Not much but:
When loading data from disk in the 4th cell, we read:
train_dataset = h5py.File('datasets/train_signs.h5', "r")
test_dataset = h5py.File('datasets/test_signs.h5', "r")
The name of the variables is ill-chosen. Those are not dataset objects, they are h5py file objects (that are also h5py group object) which hold datasets.
Thus one would like to see:
# See https://docs.h5py.org/
train_group = h5py.File('datasets/train_signs.h5', "r")
test_group = h5py.File('datasets/test_signs.h5', "r")
Or, with some code to show what’s going on:
def print_hdf5_file_info(f, name):
if isinstance(f, h5py.File):
print(f"HDF5 file object name '{name}'")
print(f" root group name: {f.name}")
for k in f.keys():
stuff = f[k]
if isinstance(stuff, h5py.Dataset):
print(f" group member '{k}' is a dataset")
print(f" shape : {stuff.shape}")
print(f" dtype : {stuff.dtype}")
print(f" size : {stuff.size} elements in dataset")
print(f" ndim : {stuff.ndim} dimensions")
elif isinstance(stuff, h5py.Group):
print(f" group member '{k}' is a group with name {stuff.name}")
else:
print(f" group member '{k}' is unexpectedly a {type(stuff)}")
else:
print(f"Not a HDF5 file object, but a {type(f)}")
# See https://docs.h5py.org/
train_group = h5py.File('datasets/train_signs.h5', "r")
test_group = h5py.File('datasets/test_signs.h5', "r")
print_hdf5_file_info(train_group, "train_group")
print_hdf5_file_info(test_group, "test_group")

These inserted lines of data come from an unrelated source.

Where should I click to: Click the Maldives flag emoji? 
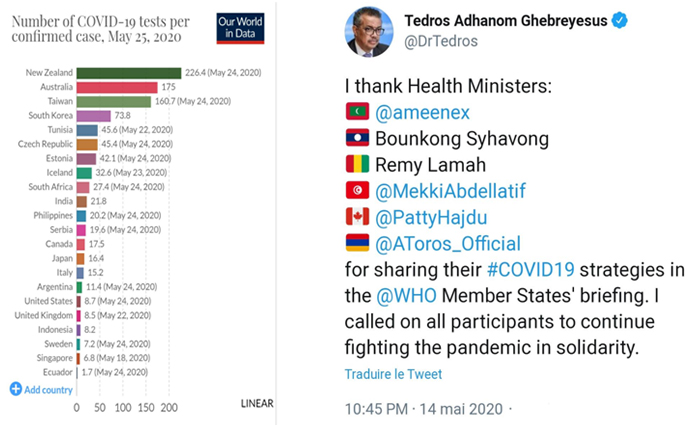click(357, 112)
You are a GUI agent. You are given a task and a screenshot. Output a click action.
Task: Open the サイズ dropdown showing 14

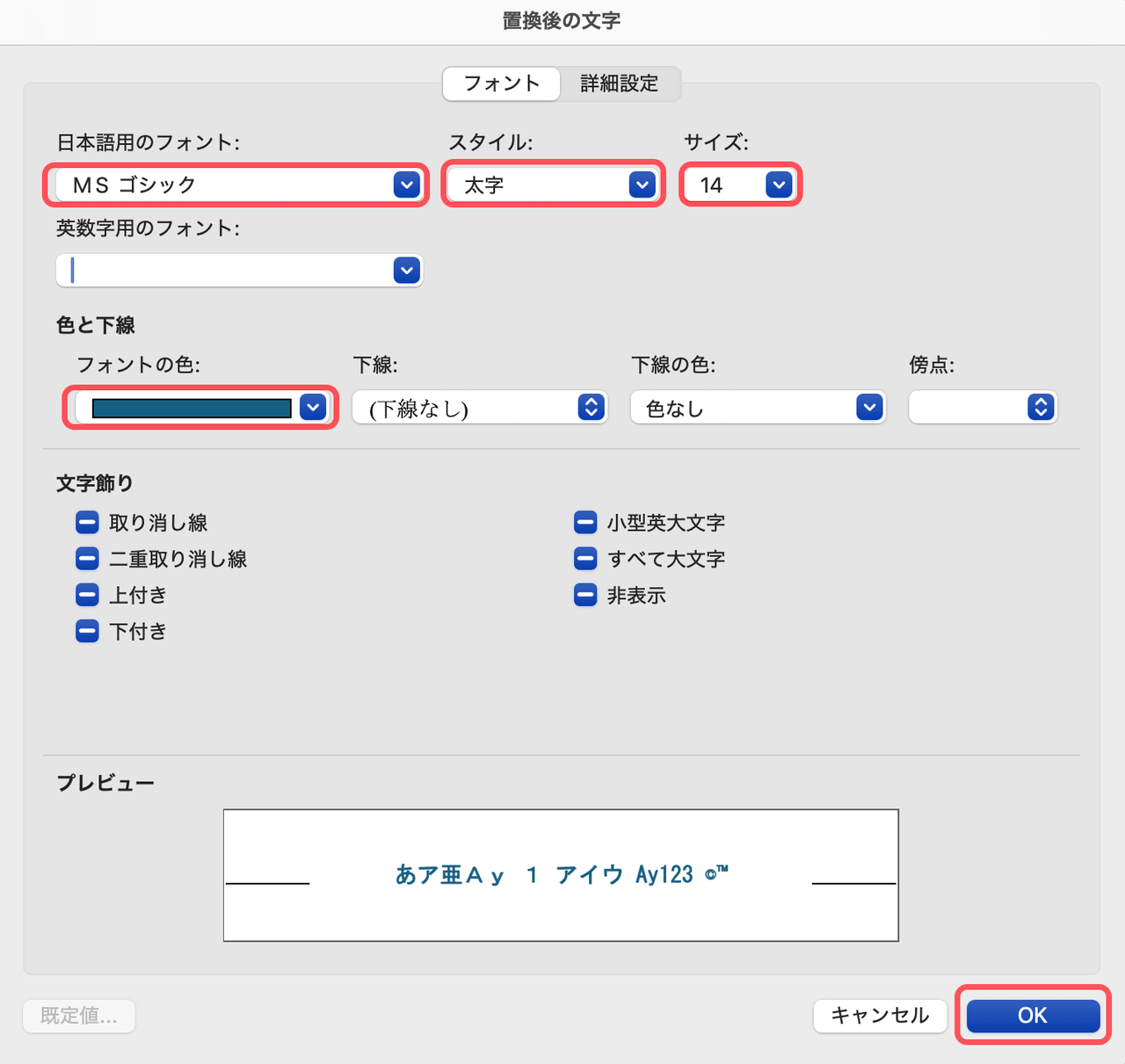tap(778, 185)
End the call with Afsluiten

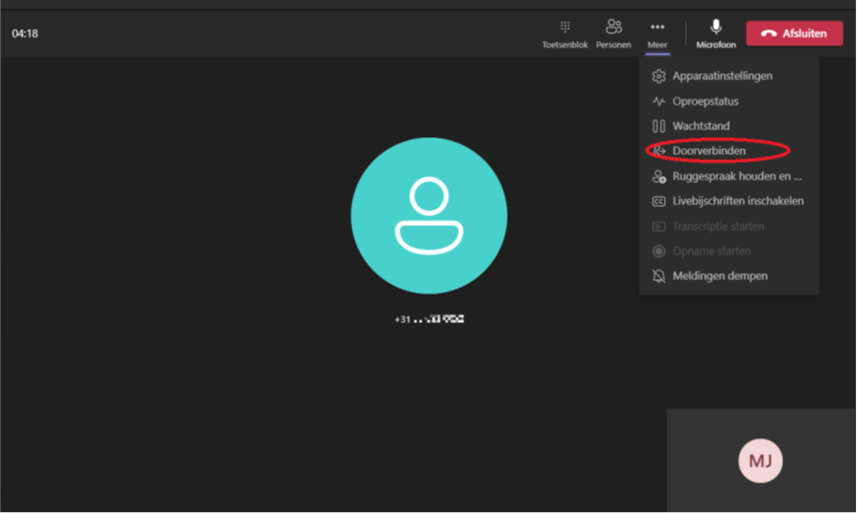coord(794,33)
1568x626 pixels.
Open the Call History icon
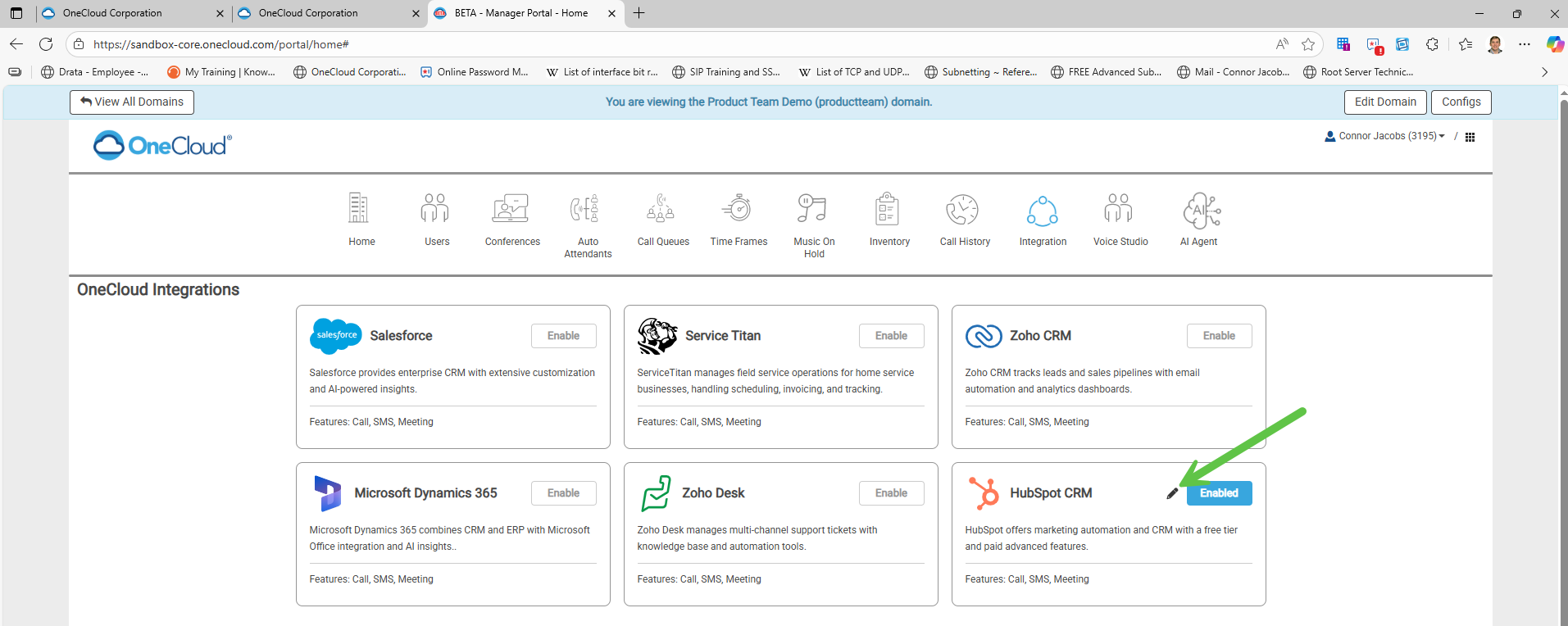click(964, 210)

Which outputs the following:
HDF5 file object name 'train_group'
root group name: /
group member 'list_classes' is a dataset
shape : (6,)
dtype : int64
size : 6 elements in dataset
ndim : 1 dimensions
group member 'train_set_x' is a dataset
shape : (1080, 64, 64, 3)
dtype : uint8
size : 13271040 elements in dataset
ndim : 4 dimensions
group member 'train_set_y' is a dataset
shape : (1080,)
dtype : int64
size : 1080 elements in dataset
ndim : 1 dimensions
HDF5 file object name 'test_group'
root group name: /
group member 'list_classes' is a dataset
shape : (6,)
dtype : int64
size : 6 elements in dataset
ndim : 1 dimensions
group member 'test_set_x' is a dataset
shape : (120, 64, 64, 3)
dtype : uint8
size : 1474560 elements in dataset
ndim : 4 dimensions
group member 'test_set_y' is a dataset
shape : (120,)
dtype : int64
size : 120 elements in dataset
ndim : 1 dimensions